The contract will protect against any increase in municipal bond yields of more than 75 basis points between pricing yesterday and June 30.

In what derivatives market players said was an unusual structure - some called it unprecedented - the cap was broken down into 30 individual portions, giving Orange County protection for each of the serial maturities it plans to sell.

Caps have generally been against a single index, derivatives market sources said. But they added that such an arrangement does not protect against changes in the shape of the yield curve that could lead to the county having to pay higher interest rates if the curve, for example, flattens without changing in overall level.

The county entered into the derivative contract in connection with its sale of $720 million of recovery certificates of participation, scheduled to come to market before June 30 as part of the bankruptcy recovery plan.

"It is very unique," said Christopher Varelas, principal at Salomon Brothers Inc., which is serving as financial adviser to Orange County. "We wanted to structure a cap that protected the county from various types of interest rate exposure, both an increase in rates and also a rotational shift or flattening of the yield curve."

To achieve this, the cap is linked to the levels of the Municipal Market Data's triple-A insured yield curve. If the yield at each maturity on June 30 is more than the strike price of 75 basis points above the yield at pricing yesterday, Goldman will have to pay out the excess interest cost on that maturity.
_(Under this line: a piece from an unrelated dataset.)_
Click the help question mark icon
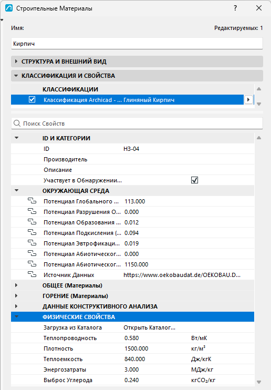Screen dimensions: 271x390 coord(235,8)
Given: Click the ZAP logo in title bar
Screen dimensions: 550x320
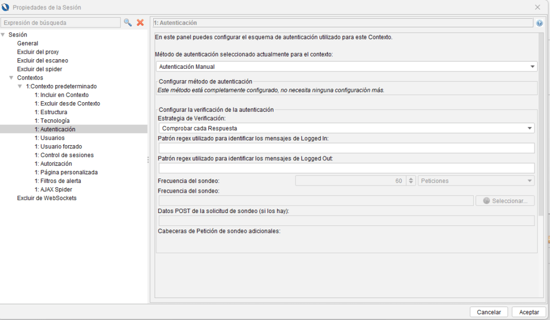Looking at the screenshot, I should tap(6, 7).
Explaining why the county bought the cap, Varelas added: "Purchasing the cap eliminates the one variable beyond the county's control and ensures that the county's available revenues will be sufficient to pay off the obligations needed to emerge from bankruptcy."
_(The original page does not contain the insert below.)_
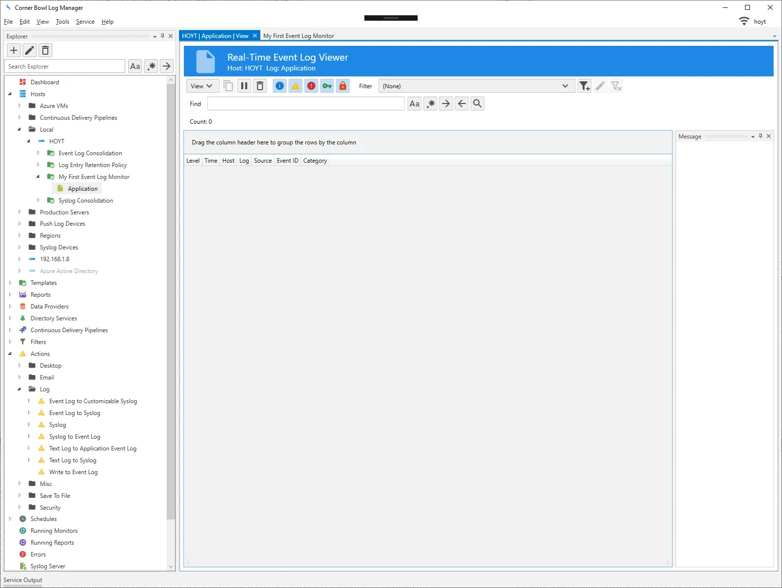Click the magnifier search icon beside Find
The width and height of the screenshot is (782, 588).
click(477, 104)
Four firms bid on the deal, having qualified after going through a selection process. In addition to Goldman, they were: Bank of America, Lehman Brothers, and J.P. Morgan Securities Inc.
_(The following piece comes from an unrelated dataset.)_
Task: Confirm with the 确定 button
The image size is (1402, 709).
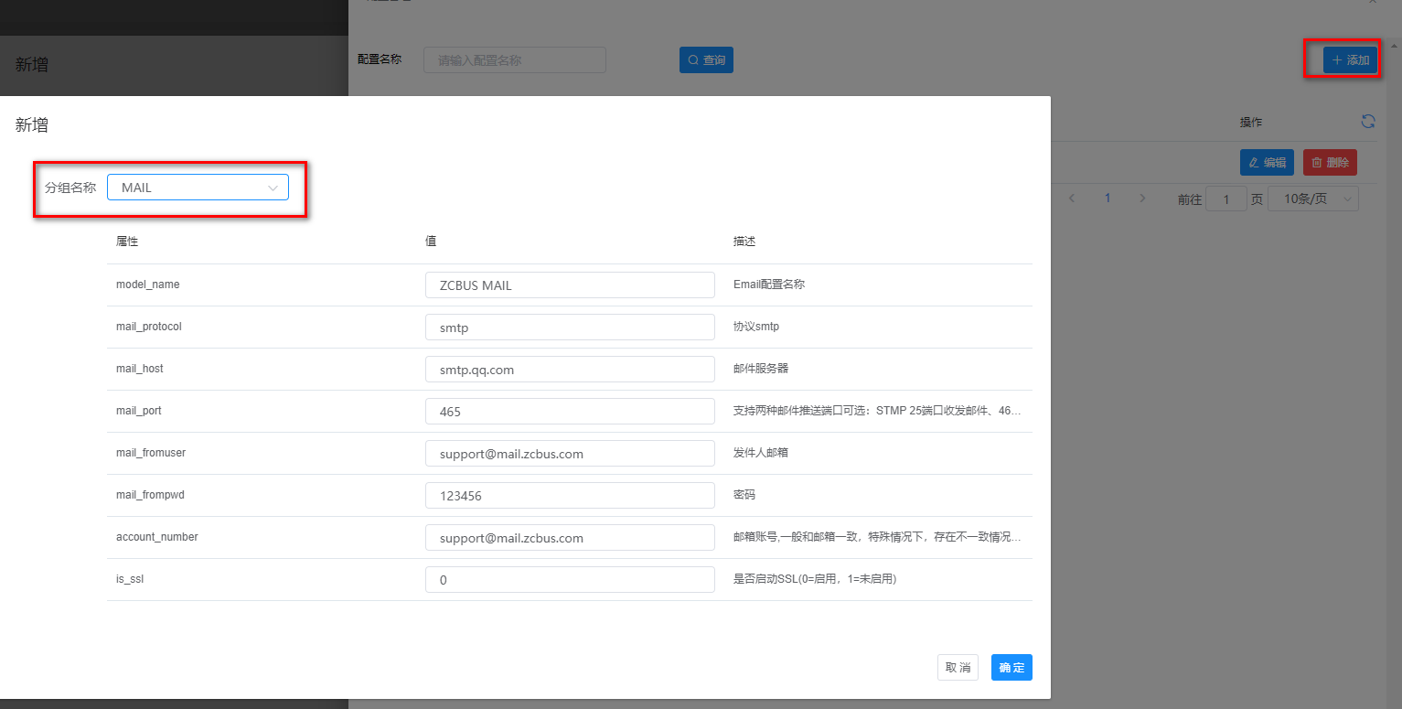Action: 1011,668
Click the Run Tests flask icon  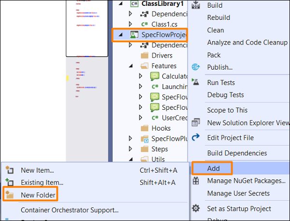tap(196, 83)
Asked to suggest how the deal should be executed, Andrew Garvey - senior vice president and marketing manager in Lehman's municipal swaps and investment products group - said his firm had suggested the 30-part cap structure on Monday because it more closely matches the bonds Orange County will issue.

"The key is, it's a more precisely tailored hedge to make sure they were protected from all interest rate movements," he explained.

His colleague, senior vice president Rob Taylor, added that the large number of Municipal Market Data scales available made it possible to choose the one which best matched the expected pricing of the bonds across the entire yield curve. In addition, he said, the MMD scales are one of the most accurate.

Another derivatives market player, who asked not to be named, said it was the first structure of this kind he had seen.

However, he said the use of caps to protect against interest rate movements in this way is a growing market, even though it is more common to use a single figure for pricing such as the PSA index or the London Interbank Offered Rate.

Bidders on the deal, he added, needed a lot of technical skills because of the deal's complexity, the "outsize" $720 million notional amount, and $600,000 cost of a one basis point change if the strike price is exceeded.

Tom Nichols, general manager of Municipal Market Data, a sister company to The American Banker-Bond Buyer, said the adoption of MMD's index was confirmation of its accuracy as a benchmark.

Goldman declined to comment on the deal.